§ **PAGE EXCERPT**:

····················

This isn’t the first time a 2.7-litre 911 has appeared on the pages of Total911.com but it thoroughly deserves another airing in issue 140. Why? Because it marks a rather significant chapter in the development of the Neunelfer – the introduction of the G-Series models.

The preceding F-Series had been successful cars for Porsche, not only selling in useful numbers, but also being revered for their delicate styling and impressive performance.

It was time for a change though, and the most obvious of those – even to the casual observer – was the adoption of impact bumpers. A legislative requirement, they were well integrated into the 911 shape and defined the model right up to the launch of the 964 some 15 years later.


Down to business then, and it’s worth acknowledging that a 911 that’s more than 40 years old is going to involve some corrosion. The metalwork was galvanised from 1976 using a hot-dip protection process, but the threat of rampant tin-worm is ever present, bringing with it the potential for terrifying restoration costs.

Filler-laden bodges are a risk, so scrutiny from a specialist is vital before parting with any money. But if you want to undertake a preliminary check there are numerous places where rust can lurk.

The front wings will rust around the wheel arches so have a good prod around the lip of the arch, and examine the headlamp bowls and around the fuel filler. It’s also worth checking the security of those impact bumpers as the mountings can succumb to rot.

····················

§ **Rows for locating words and elements**:
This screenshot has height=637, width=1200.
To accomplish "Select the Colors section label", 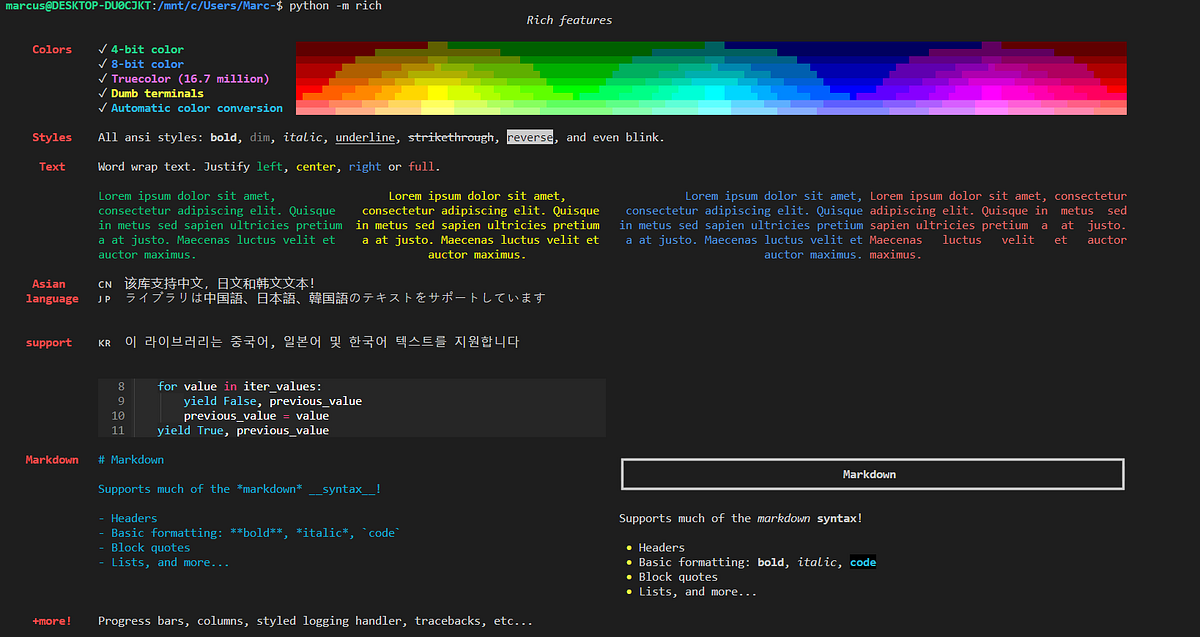I will [x=52, y=49].
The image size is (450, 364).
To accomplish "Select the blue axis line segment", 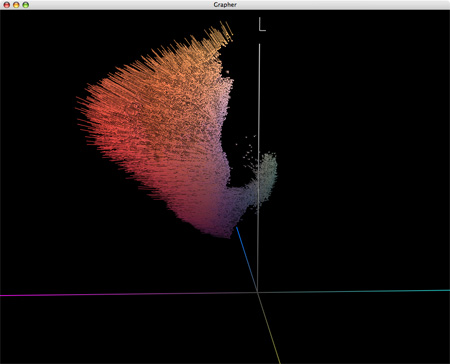I will pos(247,258).
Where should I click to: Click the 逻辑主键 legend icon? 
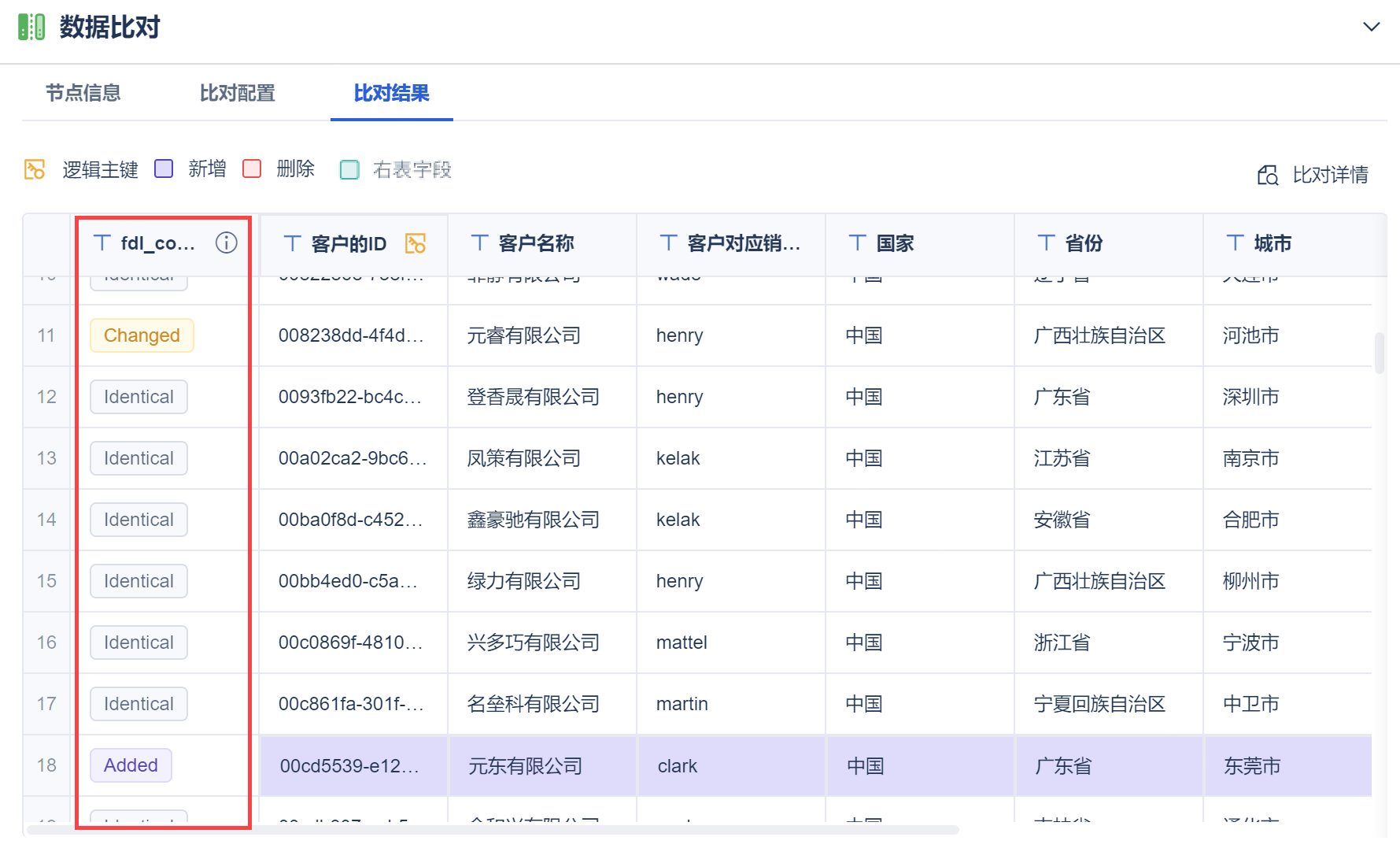35,169
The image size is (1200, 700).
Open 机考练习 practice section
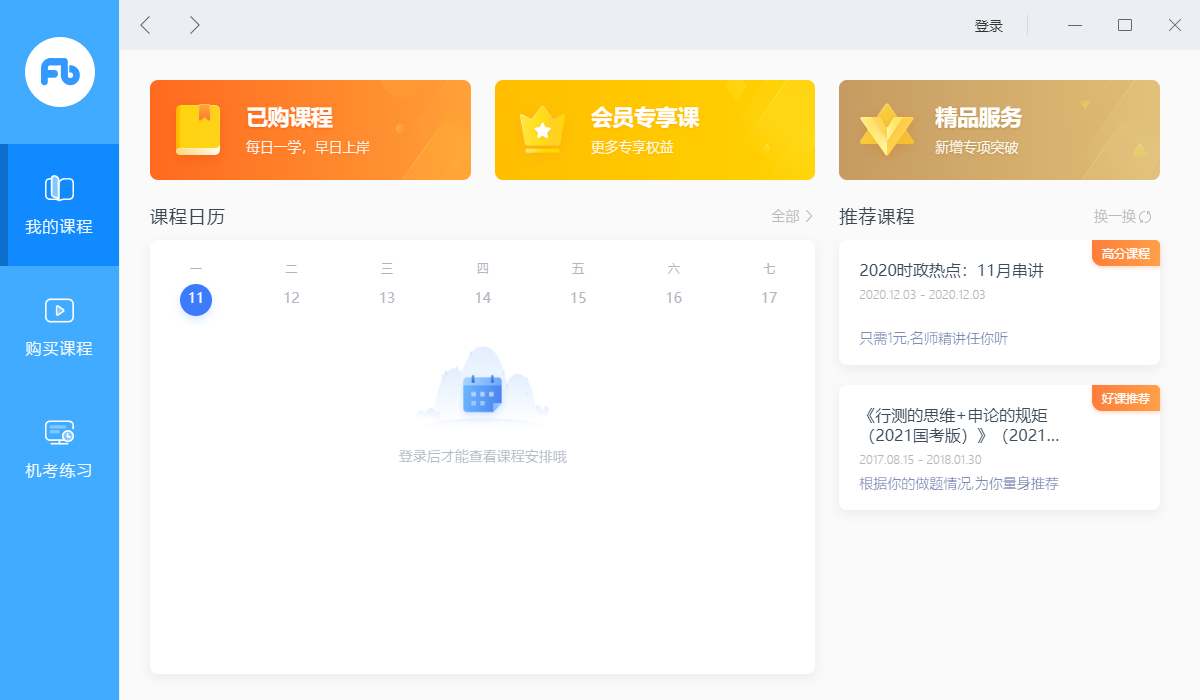click(59, 450)
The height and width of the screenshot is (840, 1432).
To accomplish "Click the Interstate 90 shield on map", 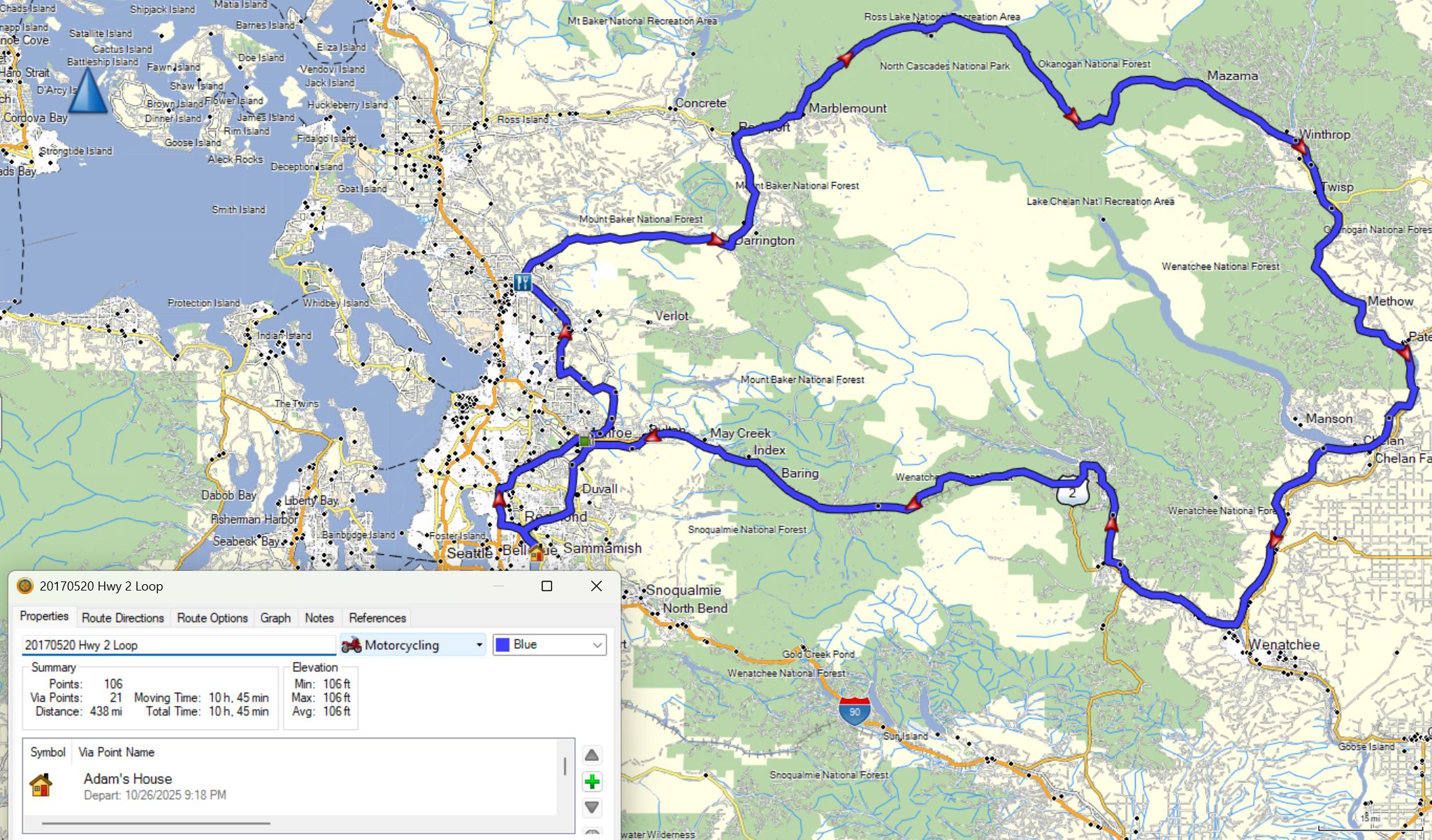I will (855, 711).
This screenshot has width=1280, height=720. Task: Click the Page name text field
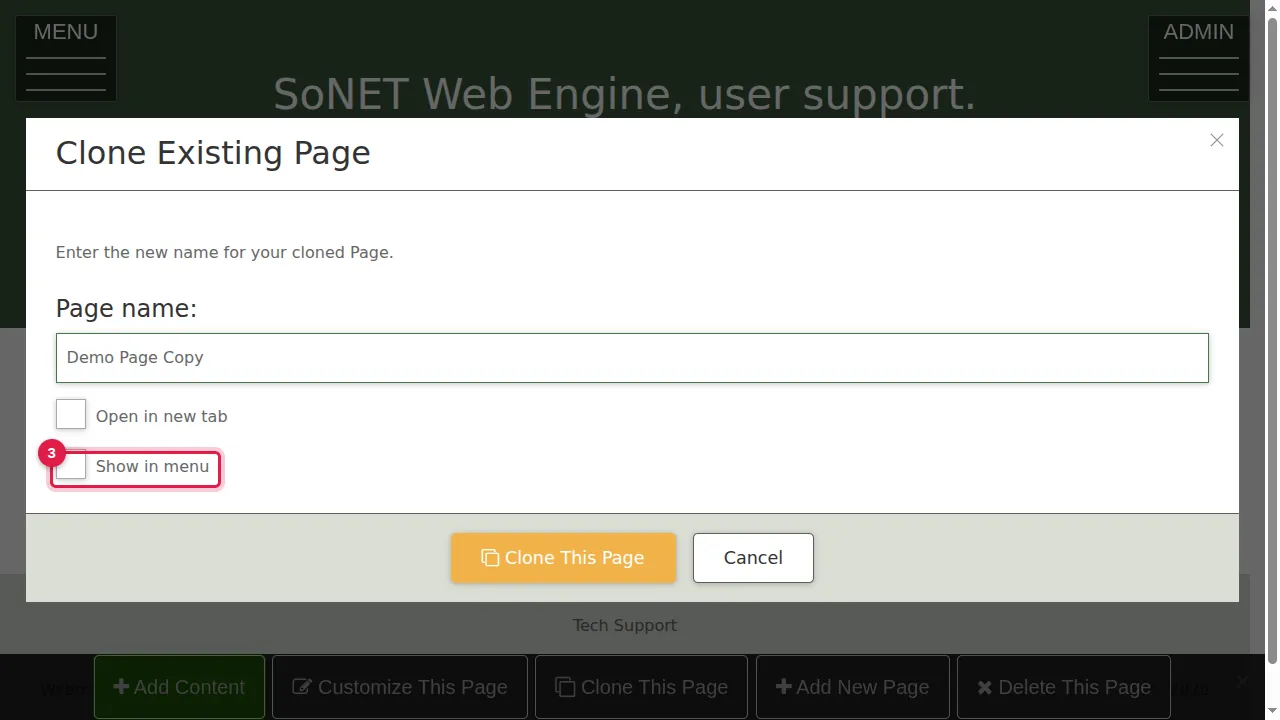click(x=632, y=358)
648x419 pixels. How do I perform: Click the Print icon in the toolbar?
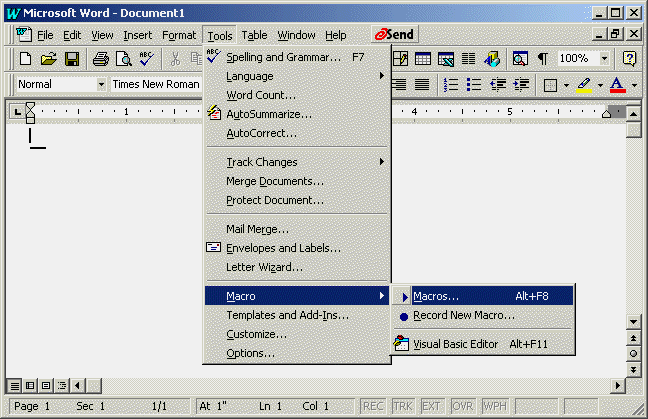[100, 59]
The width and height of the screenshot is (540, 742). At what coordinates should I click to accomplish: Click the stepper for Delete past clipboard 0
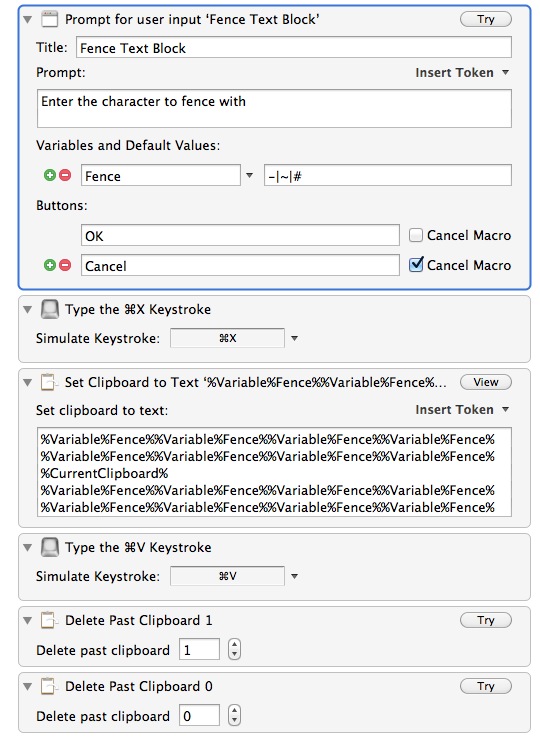(x=234, y=715)
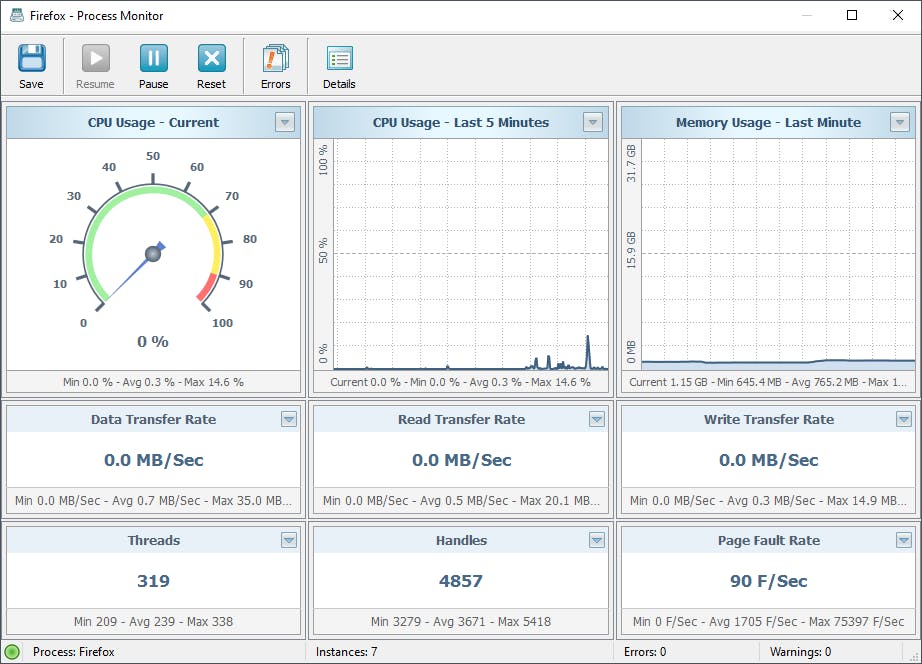Expand CPU Usage - Current dropdown
The width and height of the screenshot is (922, 664).
click(285, 122)
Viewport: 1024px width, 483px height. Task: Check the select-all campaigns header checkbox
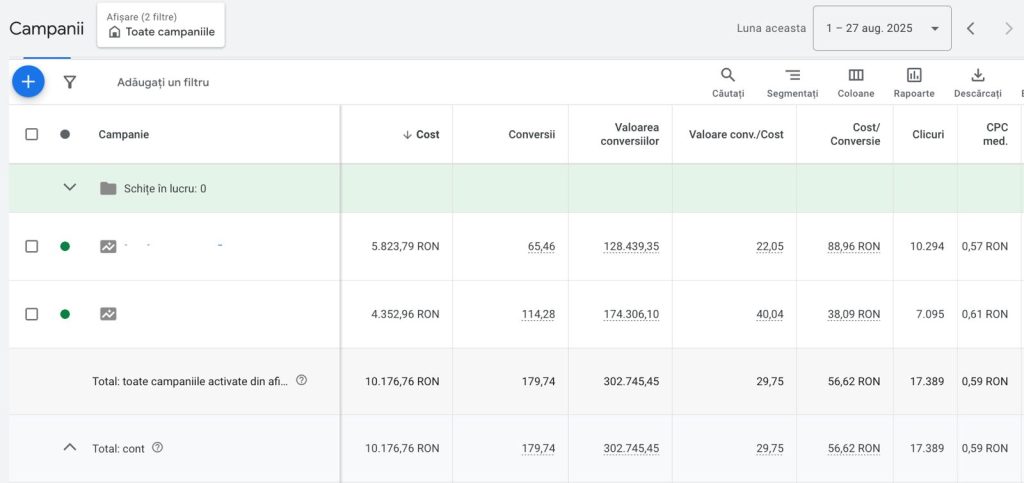pyautogui.click(x=31, y=134)
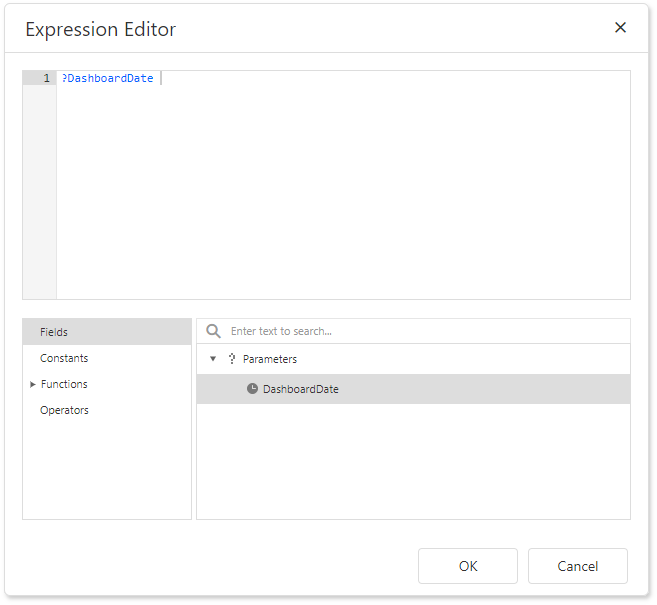Image resolution: width=657 pixels, height=605 pixels.
Task: Click the Expression Editor title text
Action: 100,29
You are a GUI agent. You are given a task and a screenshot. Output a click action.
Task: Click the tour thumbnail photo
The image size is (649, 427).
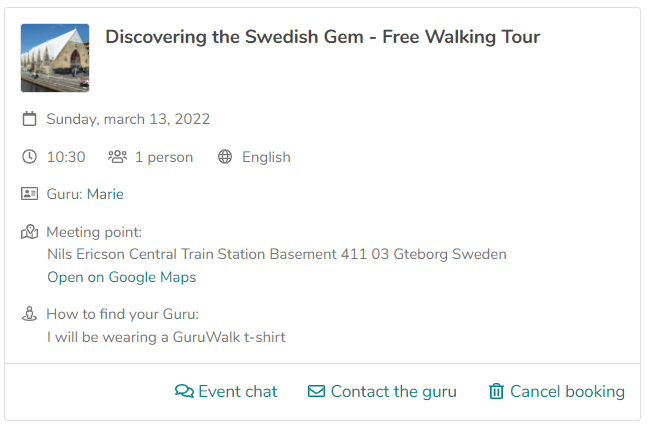(x=55, y=58)

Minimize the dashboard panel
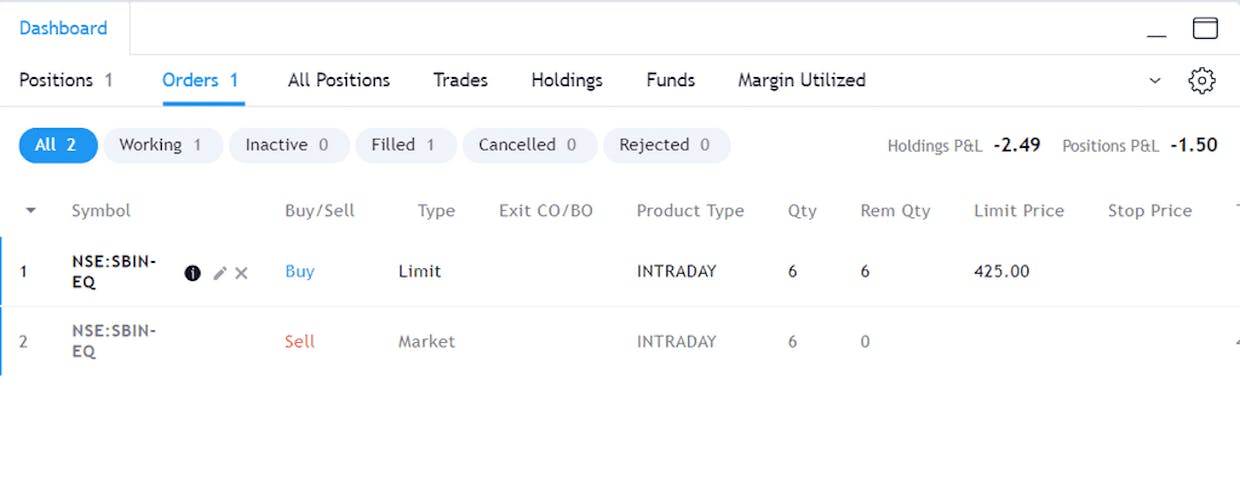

····················

§ **WORK INSTRUCTIONS**:
1. From the 911 buying guide, list every spot the last paragraph says to check for rust or rot.
2. Carry the 2.7-litre 911 buying guide on from its last sentence.
The rows play no part in this work.

§ **TASK-BY-TASK ANSWERS**:
1.
- The lip of the front wheel arches
- The headlamp bowls
- Around the fuel filler
- The impact bumper mountings

2.
And, while on the subject, they are made of aluminium, which can become badly pitted – if they are rescuable, then costly stripping, media blasting, and repainting is the only answer. Replacing them is also not cheap as a new rear item is around £1,000 before fitting.

The front luggage compartment will also need careful scrutiny, focusing on the floor, inner wings, and panel seams, while the areas around the fuel tank and battery could also have been compromised with expensive consequences.

Indeed, it’s an area that marks some of the key changes for the 2.7, among them a change to a single battery rather than the previous twin items. There was also the addition of a deflated space-saver spare tyre with an electric pump should the worst happen, which in turn allowed the fitment of a larger fuel tank to take advantage of the car’s new-found efficiency.

To read our Porsche 911 2.7 ultimate guide in fill, pick up Total 911 issue 140 in store today. Alternatively, download it straight to your digital device now.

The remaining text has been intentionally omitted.